Hunt Slonem, one of the coolest artists on the planet, has a studio in the building. He keeps 30 to 100 birds of various species — including parrots — in an aviary in his studio, and often paints with a bird or two perched on his shoulder.
The Brooklyn Whale Building’s owner, Madison Realty Capital, bought the property for $82.5 million in 2015, city Finance Department records indicate.
* Nearby, East of Hollywood New York is located in an old-fashioned warehouse building at 140 53rd St. There are sound stages used for feature films, commercials and photo shoots as well as parties, weddings and events.
* An old-fashioned warehouse that’s at 5112 Second Ave. is rented out to the New York City Board of Elections — meaning the entire 167,000-square-foot building.
The building belongs to an LLC and two corporations; Selim Rusi is the managing member of the LLC and the president of both corporations, Finance Departments indicate.
This investment trio purchased the building for $15 million in 2006, Finance Department records show.
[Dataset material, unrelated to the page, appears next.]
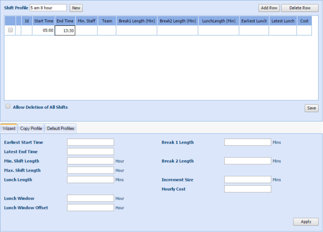Tick the checkbox in the 05:00 shift row
The width and height of the screenshot is (323, 232).
tap(11, 30)
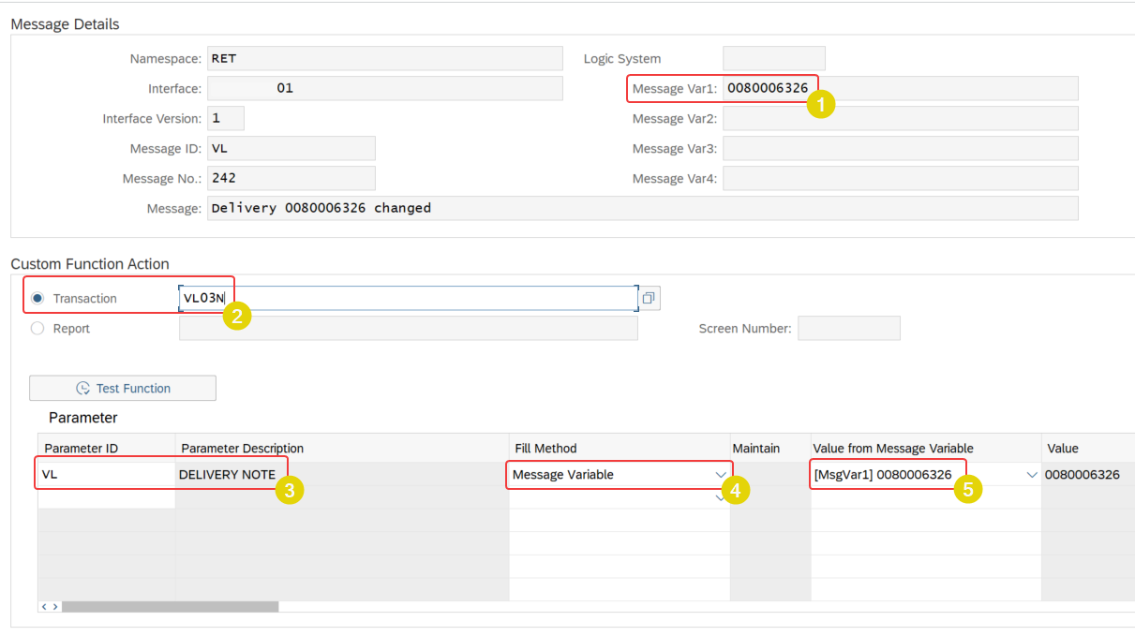Expand the second row Fill Method dropdown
* Across the street at 5121 Second Ave., there’s a classic red-brick building with horizontal bands of yellow brick and a green cornice — with a ground-floor restaurant named the Lutheran Halal Café. The concept behind the café is not a melding of religions. Zabihah.com, a guide to Halal restaurants and markets, says a hospital located nearby inspired the inclusion of the word “Lutheran” in the café’s name.
The eye-catching residential building where the restaurant is located has belonged for the past two decades to Spencer Operating Corp., whose secretary is Bukurije Marke, Finance Department records indicate.
* The hospital that inspired Lutheran Halal Café’s name is NYU Lutheran Medical Center at 150 55th St. It takes up an entire block between 55th and 56th streets and First and Second avenues.